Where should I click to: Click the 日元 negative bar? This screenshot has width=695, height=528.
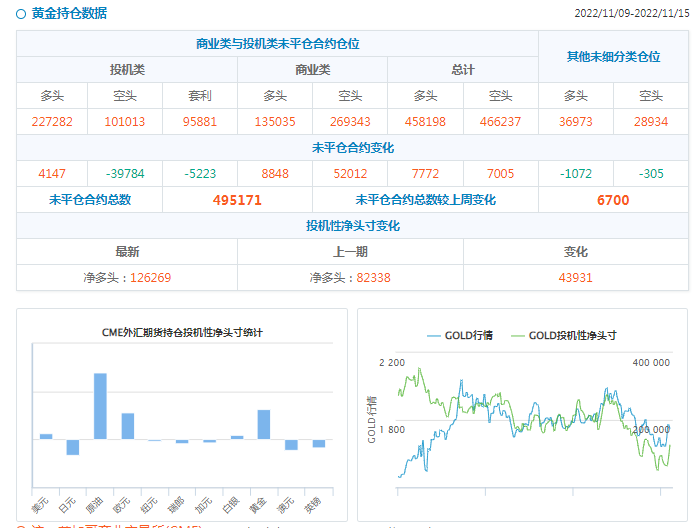[73, 447]
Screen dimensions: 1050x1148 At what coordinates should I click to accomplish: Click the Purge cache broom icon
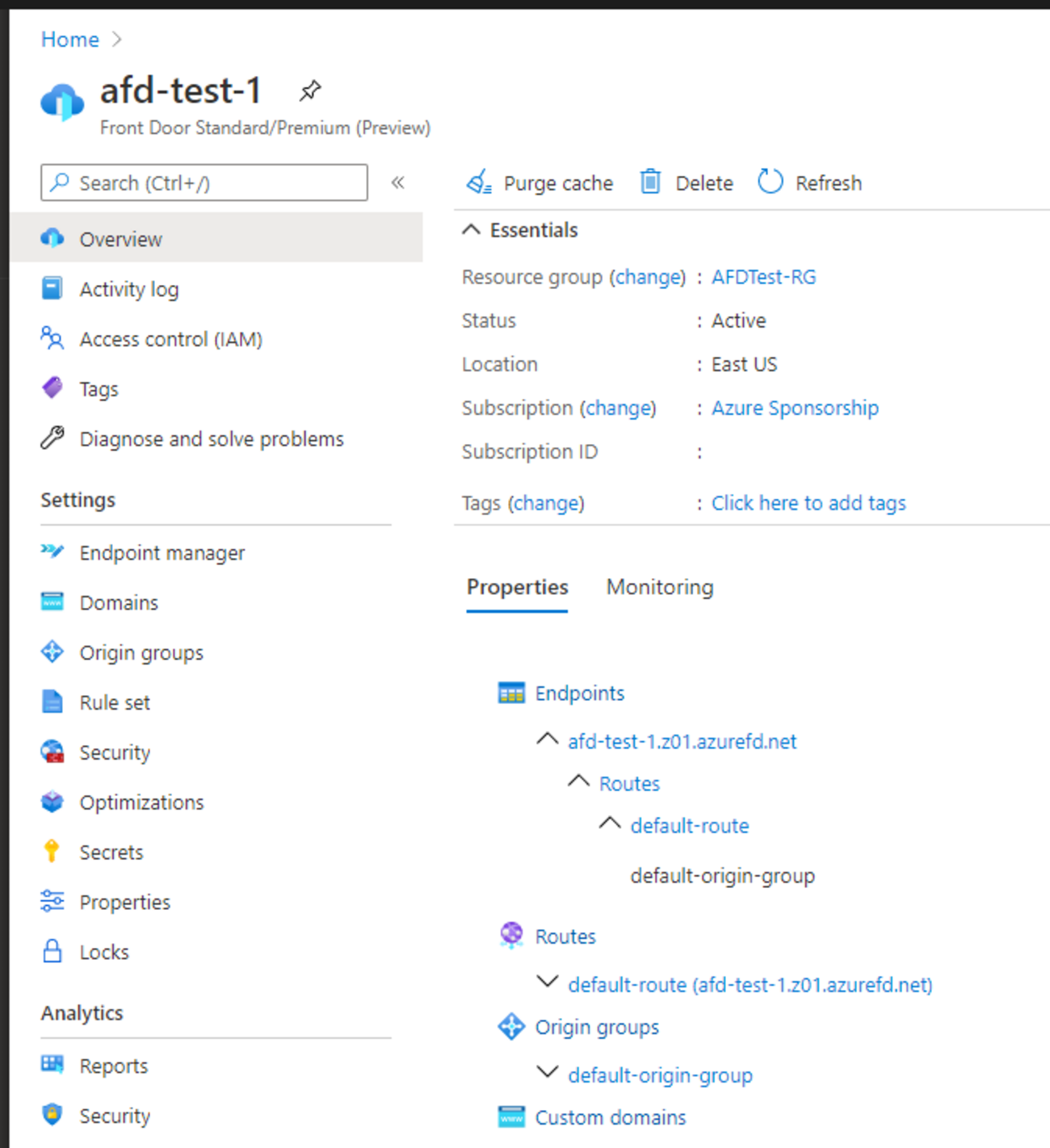tap(479, 182)
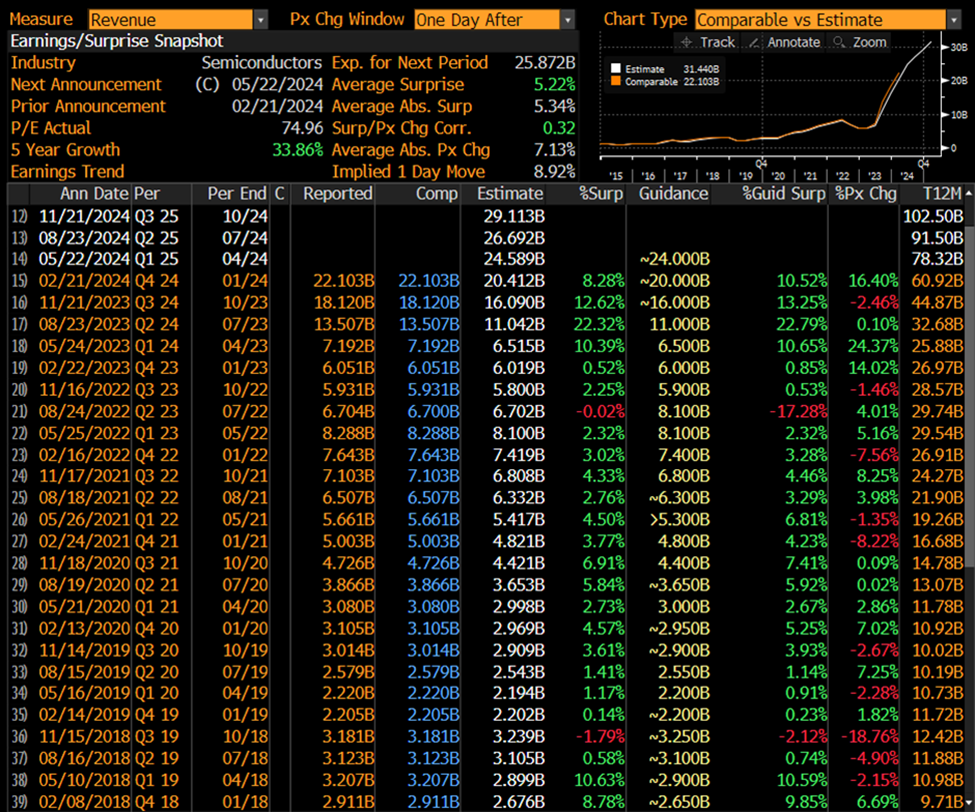Viewport: 975px width, 812px height.
Task: Click the Guidance column header
Action: (x=677, y=194)
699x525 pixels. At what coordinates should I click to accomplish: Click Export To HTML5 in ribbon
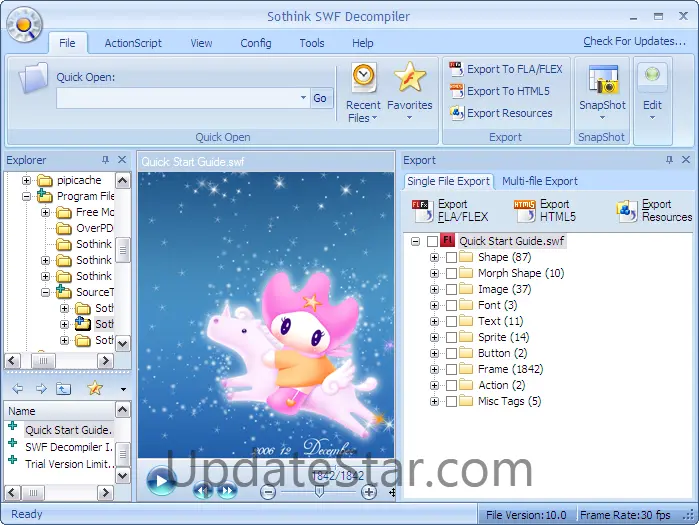point(500,91)
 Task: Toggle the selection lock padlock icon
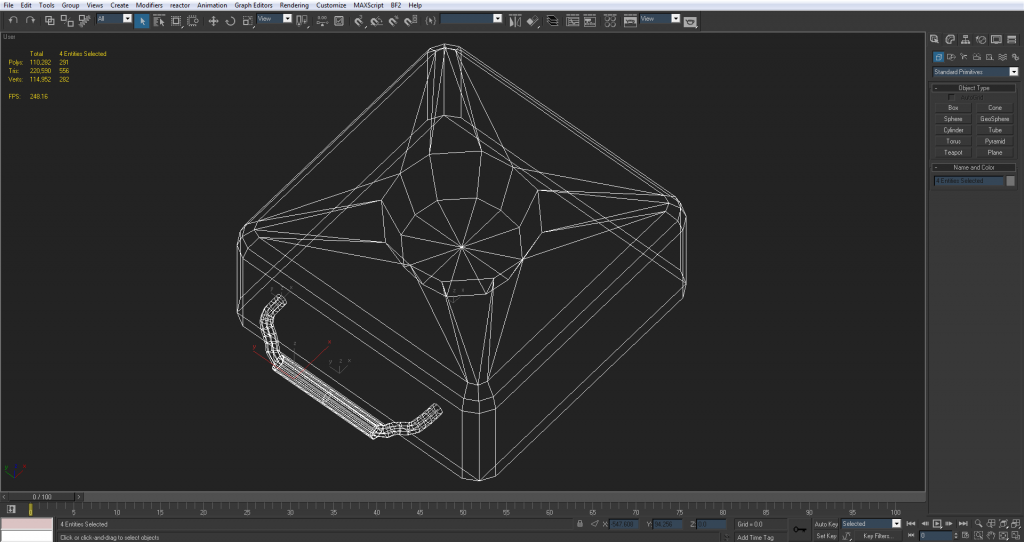pyautogui.click(x=581, y=523)
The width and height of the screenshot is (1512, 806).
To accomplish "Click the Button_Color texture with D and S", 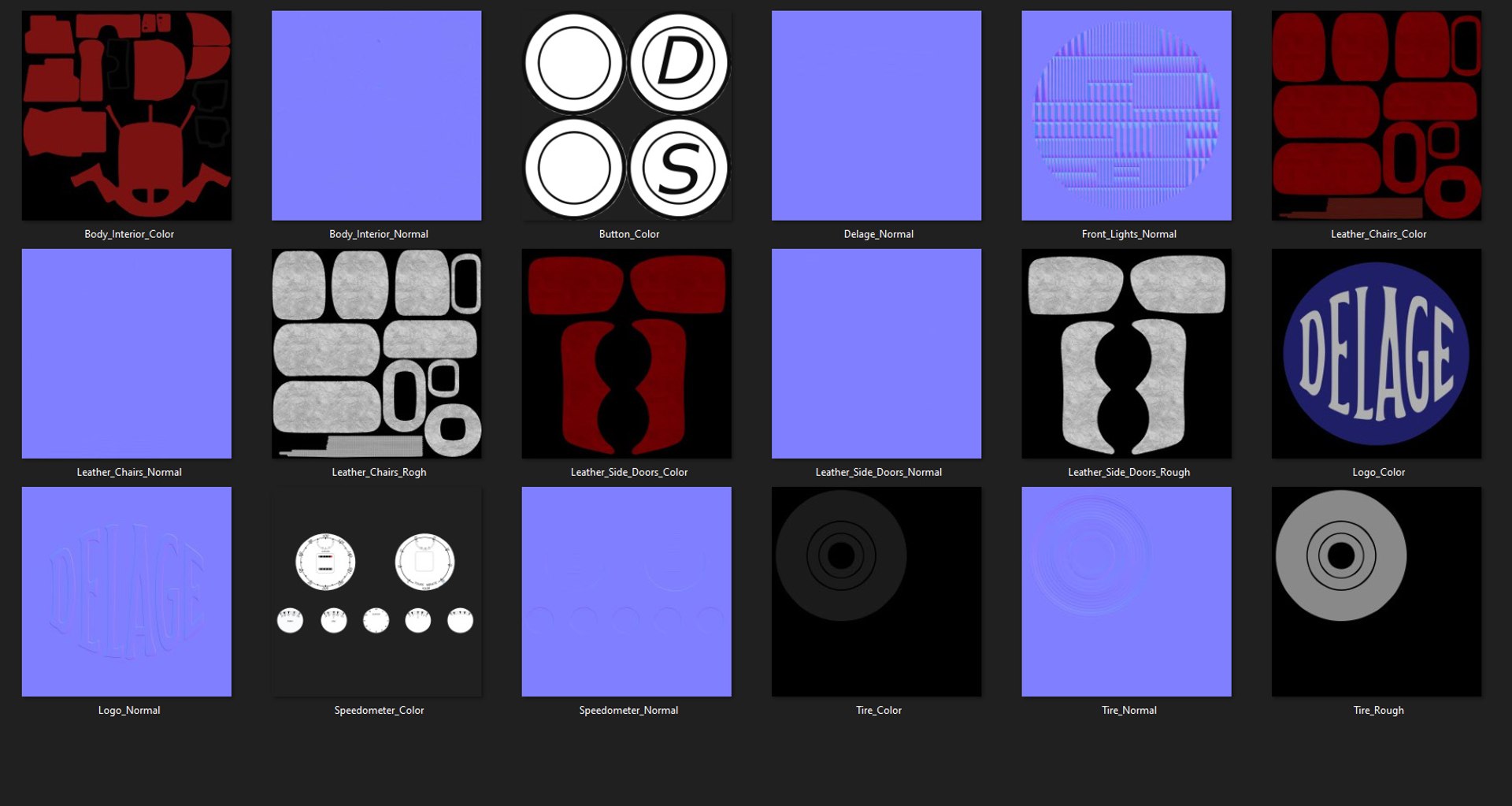I will (x=627, y=115).
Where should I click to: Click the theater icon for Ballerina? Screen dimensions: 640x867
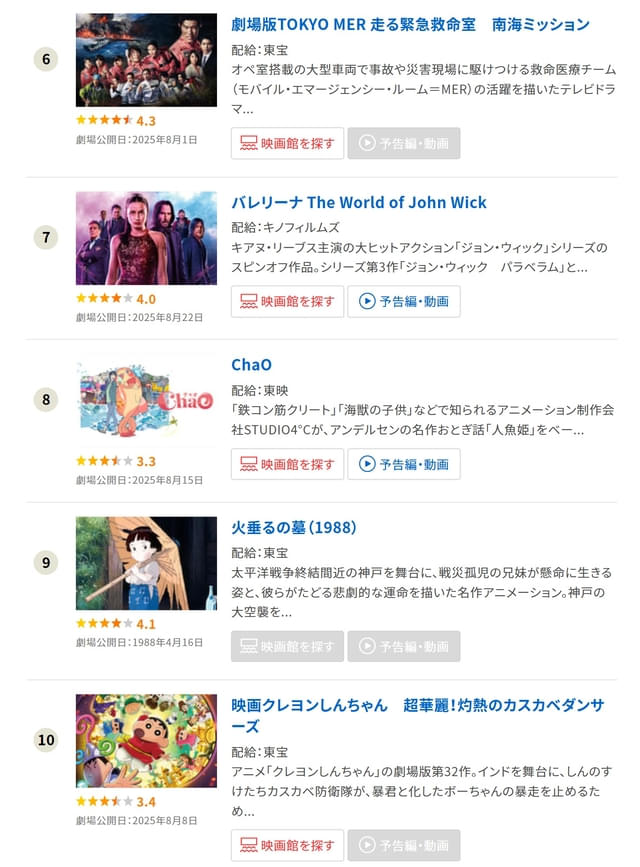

» **REQUEST**: Reproduce the rows from the start through the line containing "pyautogui.click(x=581, y=523)", both ends included, without the pictures.

» **RESULT FOR THIS TASK**:
Where should I click to: Click the 日元 negative bar? This screenshot has width=695, height=528.
[73, 447]
Screen dimensions: 1050x1148 At what coordinates should I click to accomplish: Click the Purge cache broom icon
tap(479, 182)
Viewport: 975px width, 812px height.
Task: Click the Guidance column header
Action: (x=677, y=194)
699x525 pixels. At what coordinates should I click to accomplish: Click Export To HTML5 in ribbon
point(500,91)
 Task: Toggle the selection lock padlock icon
pyautogui.click(x=581, y=523)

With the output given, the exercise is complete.